October 20, 2007 · Filed Under Uncategorized 

Since pharaonic times, mud bricks have been Egypt’s primary building material, and brick making has changed very little over the last few centuries. The industry still uses a crude methodology: barrels filled with mazot, a heavy oil left over after more valuable fuel products have been extracted from crude oil, are placed on top of blazing hot kilns with a pipe extending down into a stack of bricks. The mazot drips out of the pipe, and is then lit, cooking the bricks.

Factories that burn mazot are among the worst polluters in Cairo, a city of 18 million residents where the average Cairene ingests more than 20 times the acceptable level of air pollution, akin to smoking 20 cigarettes a day.

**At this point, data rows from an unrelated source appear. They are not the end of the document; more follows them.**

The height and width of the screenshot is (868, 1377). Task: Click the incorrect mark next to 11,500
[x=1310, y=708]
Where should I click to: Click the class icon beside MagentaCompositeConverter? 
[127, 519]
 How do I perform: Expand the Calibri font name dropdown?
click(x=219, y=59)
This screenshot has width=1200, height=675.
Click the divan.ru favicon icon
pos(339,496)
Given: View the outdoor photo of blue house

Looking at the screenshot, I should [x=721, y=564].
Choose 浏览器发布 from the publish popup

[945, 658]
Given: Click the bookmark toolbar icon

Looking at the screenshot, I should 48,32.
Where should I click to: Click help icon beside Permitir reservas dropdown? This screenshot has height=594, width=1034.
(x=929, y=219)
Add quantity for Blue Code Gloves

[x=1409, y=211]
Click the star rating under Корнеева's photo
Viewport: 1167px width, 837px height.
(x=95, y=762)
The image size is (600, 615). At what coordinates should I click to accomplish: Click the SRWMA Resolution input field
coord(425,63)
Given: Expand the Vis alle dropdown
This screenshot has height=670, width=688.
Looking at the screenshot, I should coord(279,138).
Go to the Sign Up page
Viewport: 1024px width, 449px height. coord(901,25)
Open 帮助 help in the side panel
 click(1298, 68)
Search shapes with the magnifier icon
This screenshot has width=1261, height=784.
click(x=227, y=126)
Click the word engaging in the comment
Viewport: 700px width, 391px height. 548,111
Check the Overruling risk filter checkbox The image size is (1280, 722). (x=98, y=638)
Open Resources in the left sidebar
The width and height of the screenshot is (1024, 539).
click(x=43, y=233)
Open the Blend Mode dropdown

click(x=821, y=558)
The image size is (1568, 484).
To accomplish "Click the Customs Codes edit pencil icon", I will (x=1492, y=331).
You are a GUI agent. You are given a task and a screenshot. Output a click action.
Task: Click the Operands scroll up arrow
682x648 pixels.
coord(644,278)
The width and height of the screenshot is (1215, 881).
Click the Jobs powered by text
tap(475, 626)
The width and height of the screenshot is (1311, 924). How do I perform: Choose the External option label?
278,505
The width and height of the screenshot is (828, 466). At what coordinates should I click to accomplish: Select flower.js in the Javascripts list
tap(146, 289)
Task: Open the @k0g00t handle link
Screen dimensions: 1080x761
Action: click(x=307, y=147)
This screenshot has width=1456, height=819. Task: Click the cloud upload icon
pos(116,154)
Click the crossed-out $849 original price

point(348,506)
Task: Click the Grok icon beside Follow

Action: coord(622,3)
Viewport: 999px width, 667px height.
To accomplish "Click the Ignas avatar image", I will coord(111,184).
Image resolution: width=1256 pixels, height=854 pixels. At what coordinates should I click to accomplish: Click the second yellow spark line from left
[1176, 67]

There are, however, signs of hope. An enterprising group of Canadian businessmen and Egyptian mud brick factory owners is switching from the heavy oil to natural gas, dramatically reducing pollution and the carbon emissions of the factories, at a profit. The efficiencies allowed owners to recover the cost of switching to gas within a year and continue with an annual saving of about 20,000 dollars. Furthermore, the gas process creates a much higher quality brick than the mazot fired brick.

Air quality in the surrounding environment has also improved substantially. Each brick factory conversion is expected to reduce greenhouse gas emissions by 37 percent — or 2,000 tonnes — per year. Having 50 factories running on gas is the equivalent saving of getting 300,000 cars off the road in Cairo — a city of three million cars.

What started as a development project has now evolved into a privately funded business venture run by Idea Egypt with Canadian investment. Currently 311 factories are slated to make the conversion, which will reduce carbon emissions to the equivalent of taking almost 1.9 million cars off roads in the Egyptian capital.